§ **GIVEN TEXT**
▼▼▼
On this, the U.N.’s First Annual International Day of the Girl Child, Malala Yusafzai lies in a Pakistani hospital fighting for her life. For daring to speak up—stubbornly, continually—for a girl’s right to go to school, members of the Taliban tracked her school van and shot her in the head and neck. One Taliban spokesman called her education-for-girls dream an “obscenity.”

It seems too diminishing, given Malala’s astonishing bravery and persistence under threat, to call this 14-year-old a “girl.” There should be a weightier, more respectful term for so mature, courageous, and serious a teen-ager.

Our mission at Women’s Voices for change is to celebrate the power and wisdom of women in the second half of life. Some of our recent heroines have been Frances Perkins, whose vision and drive brought us Social Security; the fierce female textile workers of the early 20th century; the Newsweek researchers who risked their jobs in the 1970s to challenge sex discrimination at the magazine; stand-up woman Lilly Ledbetter, whose grit brought us the 2009 Equal Pay for Women Act. (See also our writer Judith A. Ross’s blog, “Women Who Dare.”)

These heroines are admirable, but Mulala’s brand of courage—the courage to risk very probable death—is of a higher order entirely. How tragic that she was shot just two days before the first International Day of the Girl Child, established to stress “education as one of the best strategies for protecting girls against child marriage.”
▲▲▲
§ **COLLECTED DATA**
▼▼▼
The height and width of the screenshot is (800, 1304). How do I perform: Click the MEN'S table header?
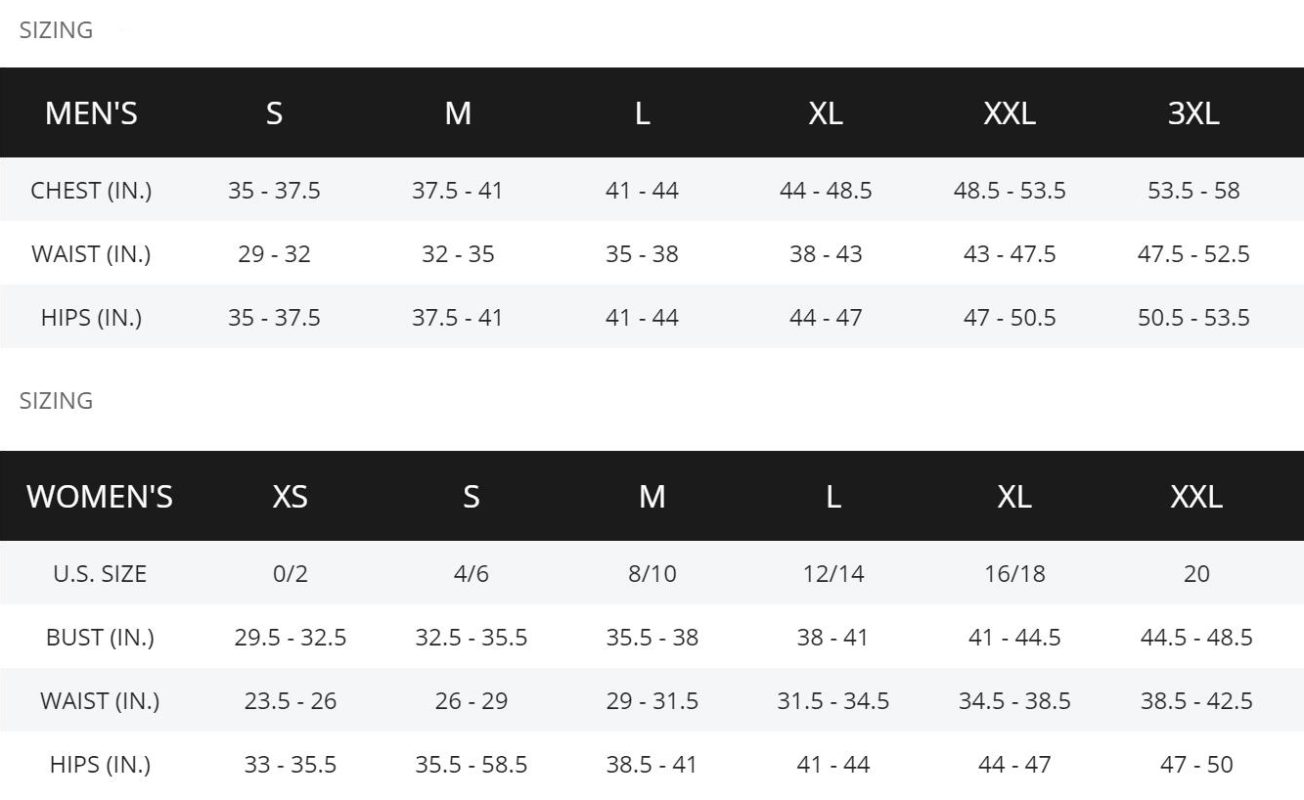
▲▲▲
§ **ACTIONS TO TAKE**
**1.** Please print the Malala Yusafzai text word for word between "It seems too" and "serious a teen-ager.", inclusive.
**2.** In the Malala Yusafzai text, what did one Taliban spokesman call Malala's education-for-girls dream?

§ **ANSWERS TO THE TASKS**
**1.**
It seems too diminishing, given Malala’s astonishing bravery and persistence under threat, to call this 14-year-old a “girl.” There should be a weightier, more respectful term for so mature, courageous, and serious a teen-ager.

**2.** An "obscenity."